There are clear risks for young people in taking the wrong decisions if they do not get appropriate advice—something that is lacking from these proposals. Will the Government make it clear that young people will be advised of the likely outcomes of opting for a LISA over pension savings? If not, why not?

The SNP is supportive of any initiative that promotes savings for later life, but the LISA is simply a gimmick that benefits only those who can afford to save to the levels demanded by the Government to get the bonus. Help to Save is another example. We agree that working to encourage savings is welcome, but in this case again, the UK Government have only scratched the surface rather than really targeting those who are struggling to plan for emergencies or later life. Individuals eligible for Help to Save have only limited resources for saving by definition, and they will now have more difficult choices to make between medium-term savings and longer-term aspirations.

The very fact that the Government expect the policy to cost only £70 million in 2020-21 implies that the Government top-up will, on average, be only £20 per eligible individual in that year. Yes, £20—that is what this Government are proposing in this Bill.
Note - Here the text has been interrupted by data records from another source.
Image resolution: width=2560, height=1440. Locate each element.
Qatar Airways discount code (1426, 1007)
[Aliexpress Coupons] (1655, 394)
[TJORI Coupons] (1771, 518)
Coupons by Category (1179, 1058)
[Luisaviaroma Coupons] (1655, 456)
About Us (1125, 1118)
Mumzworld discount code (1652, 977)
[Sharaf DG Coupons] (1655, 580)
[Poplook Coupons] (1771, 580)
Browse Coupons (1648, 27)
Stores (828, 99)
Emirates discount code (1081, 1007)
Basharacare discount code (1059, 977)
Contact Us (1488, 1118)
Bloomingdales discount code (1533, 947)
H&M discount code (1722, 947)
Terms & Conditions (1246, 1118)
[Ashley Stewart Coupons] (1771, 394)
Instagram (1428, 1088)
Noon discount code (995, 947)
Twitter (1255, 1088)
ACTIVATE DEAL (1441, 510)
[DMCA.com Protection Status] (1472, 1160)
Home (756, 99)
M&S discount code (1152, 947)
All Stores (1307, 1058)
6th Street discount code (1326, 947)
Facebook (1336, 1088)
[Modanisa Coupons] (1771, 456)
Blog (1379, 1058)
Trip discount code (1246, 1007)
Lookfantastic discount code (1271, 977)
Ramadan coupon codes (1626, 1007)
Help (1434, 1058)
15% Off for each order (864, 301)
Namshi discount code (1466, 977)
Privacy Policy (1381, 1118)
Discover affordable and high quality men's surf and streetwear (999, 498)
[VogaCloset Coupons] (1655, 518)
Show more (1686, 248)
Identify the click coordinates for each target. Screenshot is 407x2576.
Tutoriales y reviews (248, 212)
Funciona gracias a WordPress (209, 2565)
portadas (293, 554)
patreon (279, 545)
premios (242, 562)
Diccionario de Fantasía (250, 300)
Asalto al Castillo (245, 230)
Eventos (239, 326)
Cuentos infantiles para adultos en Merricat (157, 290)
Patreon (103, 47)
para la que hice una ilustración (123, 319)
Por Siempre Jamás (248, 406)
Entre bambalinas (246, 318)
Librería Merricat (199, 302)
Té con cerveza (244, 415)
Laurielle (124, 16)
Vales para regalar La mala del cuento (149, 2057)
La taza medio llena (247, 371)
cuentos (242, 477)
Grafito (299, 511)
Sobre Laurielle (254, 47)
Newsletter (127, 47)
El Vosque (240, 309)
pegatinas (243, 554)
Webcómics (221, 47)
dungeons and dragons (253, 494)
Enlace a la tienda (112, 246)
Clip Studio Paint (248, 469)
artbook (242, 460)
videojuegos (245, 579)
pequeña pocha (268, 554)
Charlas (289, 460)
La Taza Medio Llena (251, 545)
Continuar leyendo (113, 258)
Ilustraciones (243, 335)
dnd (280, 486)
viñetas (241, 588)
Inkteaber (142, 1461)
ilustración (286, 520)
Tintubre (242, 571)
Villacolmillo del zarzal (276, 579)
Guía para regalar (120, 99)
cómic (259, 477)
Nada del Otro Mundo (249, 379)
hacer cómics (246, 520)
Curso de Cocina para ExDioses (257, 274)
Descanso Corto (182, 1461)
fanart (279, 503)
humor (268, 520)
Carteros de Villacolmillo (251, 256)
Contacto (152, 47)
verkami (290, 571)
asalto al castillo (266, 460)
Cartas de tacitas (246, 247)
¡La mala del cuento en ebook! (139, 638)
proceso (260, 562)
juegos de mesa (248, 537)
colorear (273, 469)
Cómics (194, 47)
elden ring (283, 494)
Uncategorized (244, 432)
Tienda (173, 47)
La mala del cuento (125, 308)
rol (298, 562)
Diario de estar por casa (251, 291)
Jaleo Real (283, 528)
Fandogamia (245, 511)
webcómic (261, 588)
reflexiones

The Institute for Fiscal Studies has taken the view that Help to Save is poorly targeted, and it questioned the purpose of the scheme, stating:

“There is also a deeper and critical question about which groups are really ‘under-saving’. The key justification for giving a household extra money only if it places funds in a savings account, rather than giving it extra money regardless and letting the household decide what to do with it, is that we have reason to believe that the household is saving less than is ‘appropriate’ given its circumstances.”

The charity StepChange found through its work with poorer families and those with existing problem debt that four in 10 people struggling to save experience an income shock, such as a broken boiler or car repairs, at least every six months; that 60% of those facing an income shock turned to borrowing; and that a third of them cut back on essentials such as food to cover the costs. It found that half a million families could avoid problem debt if they had £1,000 of savings.

Responding to the Government’s consultation on Help to Save, the charity had three concerns: the proposed two-year period over which a Help to Save account will run may disincentivise applicants, and the Government should think “very carefully” about the way in which the scheme is advertised, in order to minimise a potential problem caused by the perception of a rigid two-year account length; the Treasury should amend the eligibility criteria so that those aged under 25 who work at least 30 hours a week can apply for a Help to Save account; and the Treasury should look closely at the debt-collection and insolvency implications of the scheme, and the Government should protect money in Help to Save accounts from third-party debt orders or insolvency proceedings. The charity concluded:

“At the very least any bonus accrued should be protected.”

Once again, we have seen a missed opportunity to tackle the pension saving deficit head on. While helping some, the Bill does little for those who cannot afford to save for later life. The Government must be much more ambitious if they are to deliver real dignity in retirement. We do not intend to oppose the Bill tonight, for which I am sure the House will be grateful, but we will seek to deal with the missed opportunities and to strengthen the Bill in Committee.